» Brief 1
In the article on Roger Scruton's attack on Noam Chomsky, transcribe the stretch from "In Tuesdays Wall" through "ad hominem assault.".
» Brief 2
According to the article on Roger Scruton's attack on Noam Chomsky, what title did Scruton's Wall Street Journal piece carry?
» Brief 3
Continue the article on Roger Scruton's attack on Noam Chomsky from its last paragraph.

» Reading text
================

Scruton Smears Chomsky

In Tuesdays Wall Street Journal(1) Roger Scruton – Philosopher and hired hand of the  tobacco industry launched a feeble attack on Noam Chomsky. Entitled ‘Who Is Noam  Chomsky’ the piece runs through the usual litany of lies and half truths with even less  skill than is usual in this type of ad hominem assault.


Scruton begins by claiming that Chomsky long ago abandoned his academic career:


“For Prof. Chomsky long ago cast off his academic gown and donned the mantle of the  prophet. For several decades now he has been devoting his energies to denouncing his  native country, usually before packed halls of fans who couldn’t care a fig about the  theory of syntax.”


This accusation is simply false – Chomsky’s political activism and work in linguistics  have run concurrently since the 1960’s, (and Scruton must surely be aware of the  possibilities of multi-tasking since he manages to be both an academic and a tobacco  lobbyist). Presumably this fabrication is designed to portray Chomsky as a man who was once a  sensible and valuable intellectual who has sadly succumbed to hubris – abandoning academe  for delusions of grandeur. It would not aid Scruton’s depiction of Chomsky as a great  mind that has gone off the rails if he were to acknowledge that Chomsky in fact never did  “cast off his academic gown”.


Scruton then accuses Chomsky of being angry, of being a “ranter” – when as anyone who has  ever seen Chomsky speak will know there are few less rhetorical and more restrained  speakers around. Calling someone “angry” or a “ranter” is of course the polite  intellectual’s way of labelling someone as a lunatic. This is a common tactic when  depicting leftists who must not be allowed to be seen as calm and rational – rather  leftists are always “ranters” who “vent their rage” and “vent spleen” etc.


Scruton goes onto dredge up the familiar Cambodia nonsense – claiming that Chomsky was a  supporter of the Khmer Rouge. As usual no source or quote is given with regard to this  accusation (since none exist). The Cambodia claim derives from the fact that Chomsky has  argued that the number of deaths attributed to the Khmer Rouge were inflated for  propaganda purposes, (which they were), and he also argued that the rise of the Khmer  Rouge was due in no small part to the US bombing of inner Cambodia (killing similar  numbers as are attributable to the Khmer Rouge). Presumably if the latter constitutes  support for the regime then historians of the twentieth century who argue that the  Versailles treaty was a significant factor in the rise of National Socialism in Germany  are in fact Nazi apologists.

================

» Available data
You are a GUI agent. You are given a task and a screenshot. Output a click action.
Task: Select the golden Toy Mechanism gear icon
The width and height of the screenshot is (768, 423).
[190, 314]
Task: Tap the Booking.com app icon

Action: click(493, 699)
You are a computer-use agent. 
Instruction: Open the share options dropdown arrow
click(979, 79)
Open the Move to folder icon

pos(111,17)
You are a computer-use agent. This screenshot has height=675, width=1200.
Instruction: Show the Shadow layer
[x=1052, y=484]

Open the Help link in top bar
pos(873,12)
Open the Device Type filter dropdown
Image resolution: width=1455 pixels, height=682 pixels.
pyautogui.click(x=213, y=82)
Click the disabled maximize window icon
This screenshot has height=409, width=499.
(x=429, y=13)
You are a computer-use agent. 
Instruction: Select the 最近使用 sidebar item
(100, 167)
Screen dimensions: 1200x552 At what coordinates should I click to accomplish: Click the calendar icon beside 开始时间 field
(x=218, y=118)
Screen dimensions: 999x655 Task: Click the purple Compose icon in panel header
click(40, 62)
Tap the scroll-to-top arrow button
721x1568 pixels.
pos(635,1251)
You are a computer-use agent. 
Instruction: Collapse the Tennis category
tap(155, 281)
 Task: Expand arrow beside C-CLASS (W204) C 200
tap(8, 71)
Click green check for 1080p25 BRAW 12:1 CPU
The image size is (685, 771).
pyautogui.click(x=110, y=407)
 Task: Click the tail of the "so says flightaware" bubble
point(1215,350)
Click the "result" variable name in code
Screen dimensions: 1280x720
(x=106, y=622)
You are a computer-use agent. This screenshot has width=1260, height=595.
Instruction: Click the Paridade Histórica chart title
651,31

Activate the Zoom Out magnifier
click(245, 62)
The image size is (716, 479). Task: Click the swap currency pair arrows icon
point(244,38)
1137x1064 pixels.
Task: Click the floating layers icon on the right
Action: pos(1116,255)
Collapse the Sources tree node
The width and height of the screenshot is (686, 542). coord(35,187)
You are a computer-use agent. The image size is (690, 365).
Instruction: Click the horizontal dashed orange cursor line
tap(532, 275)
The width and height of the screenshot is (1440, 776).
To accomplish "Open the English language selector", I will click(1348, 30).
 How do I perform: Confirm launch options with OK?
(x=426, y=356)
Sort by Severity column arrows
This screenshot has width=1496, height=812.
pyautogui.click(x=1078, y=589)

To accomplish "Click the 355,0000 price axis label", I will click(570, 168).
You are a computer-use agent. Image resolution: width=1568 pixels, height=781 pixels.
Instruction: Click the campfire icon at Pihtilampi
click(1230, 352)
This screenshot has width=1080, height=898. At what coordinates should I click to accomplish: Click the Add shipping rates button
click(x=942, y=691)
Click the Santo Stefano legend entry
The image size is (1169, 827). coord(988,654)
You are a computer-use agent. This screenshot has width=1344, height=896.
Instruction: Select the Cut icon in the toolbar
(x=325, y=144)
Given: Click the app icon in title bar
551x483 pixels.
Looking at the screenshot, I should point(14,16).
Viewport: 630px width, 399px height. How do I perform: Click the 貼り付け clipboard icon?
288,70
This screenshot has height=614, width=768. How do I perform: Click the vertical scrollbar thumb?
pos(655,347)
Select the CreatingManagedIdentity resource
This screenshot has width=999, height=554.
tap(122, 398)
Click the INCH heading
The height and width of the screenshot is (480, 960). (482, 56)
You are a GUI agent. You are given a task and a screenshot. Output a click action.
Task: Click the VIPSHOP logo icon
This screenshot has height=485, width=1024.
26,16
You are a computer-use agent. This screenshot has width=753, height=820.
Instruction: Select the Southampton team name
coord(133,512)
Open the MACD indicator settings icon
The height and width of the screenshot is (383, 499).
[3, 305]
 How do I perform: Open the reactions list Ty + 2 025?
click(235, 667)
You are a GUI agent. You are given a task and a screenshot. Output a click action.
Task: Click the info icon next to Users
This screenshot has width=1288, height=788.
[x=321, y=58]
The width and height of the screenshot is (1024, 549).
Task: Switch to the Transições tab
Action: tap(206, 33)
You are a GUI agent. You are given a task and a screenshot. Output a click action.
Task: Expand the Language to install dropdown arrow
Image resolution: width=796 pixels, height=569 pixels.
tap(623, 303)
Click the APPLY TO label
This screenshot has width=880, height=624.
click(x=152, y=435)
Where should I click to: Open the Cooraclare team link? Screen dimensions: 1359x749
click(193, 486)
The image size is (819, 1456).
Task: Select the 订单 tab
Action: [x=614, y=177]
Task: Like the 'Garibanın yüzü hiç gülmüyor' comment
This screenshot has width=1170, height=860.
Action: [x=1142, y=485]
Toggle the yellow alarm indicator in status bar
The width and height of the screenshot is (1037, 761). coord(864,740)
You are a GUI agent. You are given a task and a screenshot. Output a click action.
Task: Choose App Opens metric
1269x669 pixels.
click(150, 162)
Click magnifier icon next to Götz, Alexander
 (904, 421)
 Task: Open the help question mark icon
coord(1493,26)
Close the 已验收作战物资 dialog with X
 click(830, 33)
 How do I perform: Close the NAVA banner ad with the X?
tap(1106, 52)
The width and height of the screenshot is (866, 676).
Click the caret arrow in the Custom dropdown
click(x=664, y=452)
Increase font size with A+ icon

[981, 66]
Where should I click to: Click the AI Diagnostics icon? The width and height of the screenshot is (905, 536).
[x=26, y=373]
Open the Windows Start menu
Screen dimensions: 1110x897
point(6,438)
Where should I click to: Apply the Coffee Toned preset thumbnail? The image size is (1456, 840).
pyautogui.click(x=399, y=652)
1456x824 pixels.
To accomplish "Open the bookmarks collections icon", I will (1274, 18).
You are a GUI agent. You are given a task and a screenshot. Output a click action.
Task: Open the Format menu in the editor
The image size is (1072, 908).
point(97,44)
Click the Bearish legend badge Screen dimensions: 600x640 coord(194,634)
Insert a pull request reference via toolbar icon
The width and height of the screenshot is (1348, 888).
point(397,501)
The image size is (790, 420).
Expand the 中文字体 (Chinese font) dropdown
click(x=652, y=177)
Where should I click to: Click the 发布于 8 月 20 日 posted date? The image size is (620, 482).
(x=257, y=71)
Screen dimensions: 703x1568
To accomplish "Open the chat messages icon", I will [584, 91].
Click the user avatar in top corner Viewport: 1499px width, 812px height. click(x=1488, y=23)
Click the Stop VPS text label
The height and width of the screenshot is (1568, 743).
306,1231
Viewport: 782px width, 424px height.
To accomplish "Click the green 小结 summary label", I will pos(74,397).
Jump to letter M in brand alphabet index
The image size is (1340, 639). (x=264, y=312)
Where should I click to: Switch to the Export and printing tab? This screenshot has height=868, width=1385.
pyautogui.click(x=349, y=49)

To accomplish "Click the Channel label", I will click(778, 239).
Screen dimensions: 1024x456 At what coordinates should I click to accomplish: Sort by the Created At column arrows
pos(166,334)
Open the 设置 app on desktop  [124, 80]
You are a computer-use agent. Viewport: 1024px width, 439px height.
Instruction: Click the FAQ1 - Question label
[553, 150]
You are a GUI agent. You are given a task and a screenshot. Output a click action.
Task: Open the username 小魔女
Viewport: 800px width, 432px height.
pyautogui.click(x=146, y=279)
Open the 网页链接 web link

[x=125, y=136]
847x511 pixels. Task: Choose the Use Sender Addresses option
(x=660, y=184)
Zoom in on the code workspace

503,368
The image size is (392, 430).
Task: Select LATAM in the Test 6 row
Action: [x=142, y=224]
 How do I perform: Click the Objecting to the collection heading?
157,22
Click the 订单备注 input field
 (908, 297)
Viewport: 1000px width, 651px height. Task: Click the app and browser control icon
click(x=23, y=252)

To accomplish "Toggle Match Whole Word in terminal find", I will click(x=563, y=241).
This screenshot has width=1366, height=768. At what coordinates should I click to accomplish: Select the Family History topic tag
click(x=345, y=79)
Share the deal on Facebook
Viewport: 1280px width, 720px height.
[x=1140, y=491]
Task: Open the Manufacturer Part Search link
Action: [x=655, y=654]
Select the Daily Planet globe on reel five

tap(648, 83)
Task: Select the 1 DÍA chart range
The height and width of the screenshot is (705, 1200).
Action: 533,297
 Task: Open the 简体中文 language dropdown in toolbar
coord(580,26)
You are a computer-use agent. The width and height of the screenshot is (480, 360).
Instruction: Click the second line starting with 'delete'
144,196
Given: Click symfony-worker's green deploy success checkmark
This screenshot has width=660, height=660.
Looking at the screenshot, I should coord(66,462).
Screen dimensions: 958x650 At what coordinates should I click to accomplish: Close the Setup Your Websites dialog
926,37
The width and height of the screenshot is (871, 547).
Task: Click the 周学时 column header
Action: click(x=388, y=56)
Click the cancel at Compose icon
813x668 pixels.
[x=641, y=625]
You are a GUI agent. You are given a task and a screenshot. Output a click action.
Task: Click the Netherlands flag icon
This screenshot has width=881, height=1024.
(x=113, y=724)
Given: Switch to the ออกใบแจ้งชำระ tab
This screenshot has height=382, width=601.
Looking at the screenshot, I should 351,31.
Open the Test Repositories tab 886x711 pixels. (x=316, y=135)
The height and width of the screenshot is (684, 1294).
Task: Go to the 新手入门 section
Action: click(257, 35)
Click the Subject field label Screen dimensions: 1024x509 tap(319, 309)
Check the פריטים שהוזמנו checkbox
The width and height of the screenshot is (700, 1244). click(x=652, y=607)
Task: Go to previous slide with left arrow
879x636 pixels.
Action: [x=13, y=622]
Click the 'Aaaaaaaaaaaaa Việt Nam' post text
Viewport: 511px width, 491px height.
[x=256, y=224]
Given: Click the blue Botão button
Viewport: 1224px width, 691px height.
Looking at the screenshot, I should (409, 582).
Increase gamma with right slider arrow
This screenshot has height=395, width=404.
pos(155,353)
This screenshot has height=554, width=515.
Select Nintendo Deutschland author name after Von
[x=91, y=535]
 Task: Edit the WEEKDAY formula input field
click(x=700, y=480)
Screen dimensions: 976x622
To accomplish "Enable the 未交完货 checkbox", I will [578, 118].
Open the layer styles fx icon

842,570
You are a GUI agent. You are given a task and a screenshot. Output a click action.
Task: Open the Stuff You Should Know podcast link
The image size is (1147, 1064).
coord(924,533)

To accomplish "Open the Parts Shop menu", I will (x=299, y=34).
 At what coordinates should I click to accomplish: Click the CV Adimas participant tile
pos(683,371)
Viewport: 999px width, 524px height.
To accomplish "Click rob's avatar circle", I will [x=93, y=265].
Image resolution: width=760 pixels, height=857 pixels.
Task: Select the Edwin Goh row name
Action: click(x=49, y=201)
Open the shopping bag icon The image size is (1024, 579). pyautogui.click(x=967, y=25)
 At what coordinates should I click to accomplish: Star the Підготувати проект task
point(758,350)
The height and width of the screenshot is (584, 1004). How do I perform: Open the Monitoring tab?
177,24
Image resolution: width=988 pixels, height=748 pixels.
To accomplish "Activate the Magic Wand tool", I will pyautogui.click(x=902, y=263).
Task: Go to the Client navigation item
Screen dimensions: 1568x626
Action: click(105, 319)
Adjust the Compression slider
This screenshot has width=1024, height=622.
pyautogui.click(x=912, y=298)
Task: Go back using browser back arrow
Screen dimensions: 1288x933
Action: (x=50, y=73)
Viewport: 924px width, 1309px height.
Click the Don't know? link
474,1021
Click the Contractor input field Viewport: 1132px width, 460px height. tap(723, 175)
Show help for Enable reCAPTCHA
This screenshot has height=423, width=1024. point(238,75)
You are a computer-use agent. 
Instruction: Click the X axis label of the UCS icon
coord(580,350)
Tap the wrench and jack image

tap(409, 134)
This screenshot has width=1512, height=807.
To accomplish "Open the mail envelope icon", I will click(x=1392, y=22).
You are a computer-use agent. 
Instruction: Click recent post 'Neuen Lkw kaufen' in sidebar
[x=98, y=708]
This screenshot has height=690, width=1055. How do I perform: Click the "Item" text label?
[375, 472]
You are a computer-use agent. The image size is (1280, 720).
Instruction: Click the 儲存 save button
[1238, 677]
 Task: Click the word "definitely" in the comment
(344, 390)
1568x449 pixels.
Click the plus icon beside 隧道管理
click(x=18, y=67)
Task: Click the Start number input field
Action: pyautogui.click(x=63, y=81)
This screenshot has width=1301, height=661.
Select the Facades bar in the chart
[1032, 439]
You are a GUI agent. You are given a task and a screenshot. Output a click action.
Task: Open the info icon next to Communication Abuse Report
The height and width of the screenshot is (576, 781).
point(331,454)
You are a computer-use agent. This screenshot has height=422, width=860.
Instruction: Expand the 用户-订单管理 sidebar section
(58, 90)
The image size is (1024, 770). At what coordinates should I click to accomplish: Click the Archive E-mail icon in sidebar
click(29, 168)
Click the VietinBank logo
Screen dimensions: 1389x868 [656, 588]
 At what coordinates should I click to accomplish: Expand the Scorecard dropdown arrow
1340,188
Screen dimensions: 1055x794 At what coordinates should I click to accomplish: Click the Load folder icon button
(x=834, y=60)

================

» Answer area 1
In Tuesdays Wall Street Journal(1) Roger Scruton – Philosopher and hired hand of the  tobacco industry launched a feeble attack on Noam Chomsky. Entitled ‘Who Is Noam  Chomsky’ the piece runs through the usual litany of lies and half truths with even less  skill than is usual in this type of ad hominem assault.

» Answer area 2
"Who Is Noam Chomsky"

» Answer area 3
Having done with lying about his subject Scruton moves onto attacking Hugo Chavez as part  of his rather bizarre explanation of Chomsky’s popularity:


“For it is his ability to excite not just contempt for American foreign policy but a  lively sense that it is guided by some kind of criminal conspiracy that provides the  motive for Prof. Chomsky’s unceasing diatribes and the explanation of his influence. The  world is full of people who wish to think ill of America. And most of them would like to  be Americans. The Middle East seethes with such people, and Prof. Chomsky appeals  directly to their envious emotions, as well as to the resentments of leaders like  President Chavez who cannot abide the sight of a freedom that they haven’t the faintest  idea how to produce or the least real desire to emulate.”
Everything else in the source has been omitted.